How to conduct blameless postmortems after an incident

Postmortems help pin down what went wrong and how to stop it happening again. However, blame needs to be kept out of it to foster growth instead of fear.

By Karun Subramanian

Aug 13, 2024 • 14 Minute Read

Please set an alt value for this image...

Subscribe to the newsletter

When an incident occurs, everyone wants to know where the point of failure happened. It’s just human nature—during the 2024 CrowdStrike incident, we were all glued to the news, searching for answers for why our Windows machines had been struck with a BSOD. However, while postmortems are a great tool, they can quickly become a blame game, with the focus on who made the mistake instead of how it was made.

This sort of postmortem is poison for your team culture. When employees know they’ll be pilloried if they make a mistake, they become risk-averse. Honesty, learning, and accountability go out the window as people seek to avoid blame, because accepting responsibility for a mistake will be punished. That’s why a good postmortem must always be blameless.

In this article, I’ll cover how to go about conducting a blameless postmortem, the essential components it should include, and useful templates you can use.

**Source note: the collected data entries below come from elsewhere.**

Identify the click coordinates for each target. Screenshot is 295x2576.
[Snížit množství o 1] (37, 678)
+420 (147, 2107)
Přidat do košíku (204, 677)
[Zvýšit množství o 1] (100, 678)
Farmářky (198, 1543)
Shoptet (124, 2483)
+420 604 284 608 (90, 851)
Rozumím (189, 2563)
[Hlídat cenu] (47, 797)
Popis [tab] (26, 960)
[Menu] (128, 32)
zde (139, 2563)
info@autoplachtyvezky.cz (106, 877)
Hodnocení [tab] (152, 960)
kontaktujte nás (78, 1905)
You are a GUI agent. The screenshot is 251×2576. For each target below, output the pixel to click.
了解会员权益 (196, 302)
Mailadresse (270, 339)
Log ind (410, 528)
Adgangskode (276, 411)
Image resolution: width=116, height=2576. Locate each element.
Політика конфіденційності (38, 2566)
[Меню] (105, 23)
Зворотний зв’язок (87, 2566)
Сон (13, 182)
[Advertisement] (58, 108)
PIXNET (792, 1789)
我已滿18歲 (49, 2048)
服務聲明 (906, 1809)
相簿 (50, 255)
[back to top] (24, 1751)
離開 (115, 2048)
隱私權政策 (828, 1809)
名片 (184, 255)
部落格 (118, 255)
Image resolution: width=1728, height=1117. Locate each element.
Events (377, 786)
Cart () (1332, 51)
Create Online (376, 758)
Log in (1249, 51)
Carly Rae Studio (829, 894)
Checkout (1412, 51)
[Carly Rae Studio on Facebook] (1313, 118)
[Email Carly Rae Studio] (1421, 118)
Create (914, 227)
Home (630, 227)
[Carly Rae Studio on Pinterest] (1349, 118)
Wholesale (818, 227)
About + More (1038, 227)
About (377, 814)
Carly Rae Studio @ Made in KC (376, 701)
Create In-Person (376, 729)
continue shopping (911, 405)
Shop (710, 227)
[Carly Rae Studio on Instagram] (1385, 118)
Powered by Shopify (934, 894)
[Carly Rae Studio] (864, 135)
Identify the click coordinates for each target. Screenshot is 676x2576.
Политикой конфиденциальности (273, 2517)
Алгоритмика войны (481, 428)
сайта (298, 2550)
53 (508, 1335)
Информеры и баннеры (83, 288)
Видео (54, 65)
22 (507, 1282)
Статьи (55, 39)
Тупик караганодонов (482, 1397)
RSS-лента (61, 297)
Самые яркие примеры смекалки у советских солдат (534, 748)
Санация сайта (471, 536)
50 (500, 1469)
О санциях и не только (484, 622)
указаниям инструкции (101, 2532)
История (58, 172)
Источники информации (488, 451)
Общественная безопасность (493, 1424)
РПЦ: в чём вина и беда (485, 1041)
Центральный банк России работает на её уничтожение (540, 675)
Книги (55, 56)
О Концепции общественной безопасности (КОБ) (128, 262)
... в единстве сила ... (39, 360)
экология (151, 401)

What is a blameless postmortem?

A blameless postmortem is a structured process where teams analyze a past incident to document the root cause, business impact, timeline, lessons learned, and action items. The primary goal is to learn from the incident and prevent future occurrences. Blameless postmortems emphasize process improvements over individual fault, encouraging a healthy, open culture where engineers feel safe admitting mistakes.

Blameless postmortems are vital to incident response

Postmortems are useful in any field that includes incident management—the process of quickly resolving issues to limit business impact—and they almost always benefit from being blameless. It’s commonly practiced in Site Reliability Engineering (SRE), but fields such as cybersecurity and cloud computing also benefit from blameless postmortems, or even non-tech fields such as emergency response, manufacturing, or even retail.

Typically, if you’re providing a service that needs to operate within agreed-upon Service Level Objectives (SLOs), you want said system to be reliable. Blameless postmortems are an indispensable tool to help you achieve that.

Components of a successful postmortem

We’ve covered why you’d want to conduct a postmortem. But what about the how? Postmortems must contain the following high-level sections at a minimum:

1. Executive Summary

The executive summary is a brief paragraph or two summarizing the issue. You should avoid going into too much technical detail, and just sum up the particulars for easy inference. Below is an example of what you might include if you were a Site Reliability Engineer:

Due to a failed release on October 15th, 8:00 PM-9:00 PM CDT, 20% of auth microservice instances failed to connect to the backend, causing auth service calls to fail. Failure of the auth service impacted the trading portal, resulting in 200 users being unable to log in to the trading system. The issue was resolved by updating the failed auth service instances at 11:15 PM CDT on October 15th. We have enhanced our monitoring to catch this issue during releases.

2. Business Impact

The whole reason you’re doing a postmortem is because it’s disrupted your ideal state of operations. Quantify the impact with actual figures. If there is a financial impact, make sure to mention this. Continuing with our SRE example, you might write something like this:

10% of our 2000 trading users (200) could not log in between 8:00 PM and 11:15 PM on October 15th. These users could still place orders using our manual trading processing system. There is no financial impact, and we remained within our SLO (Service Level Objective) for the 4-week cycle.

3. Root cause

The smoking gun everyone wants to know about! What actually led to the incident? One classic way to get to the root cause is using the “Five Whys” method. This involves asking the question “why?” five times, each time directing the current “why” to the answer of the previous “why”. The fifth “why” should reveal the root cause of the problem.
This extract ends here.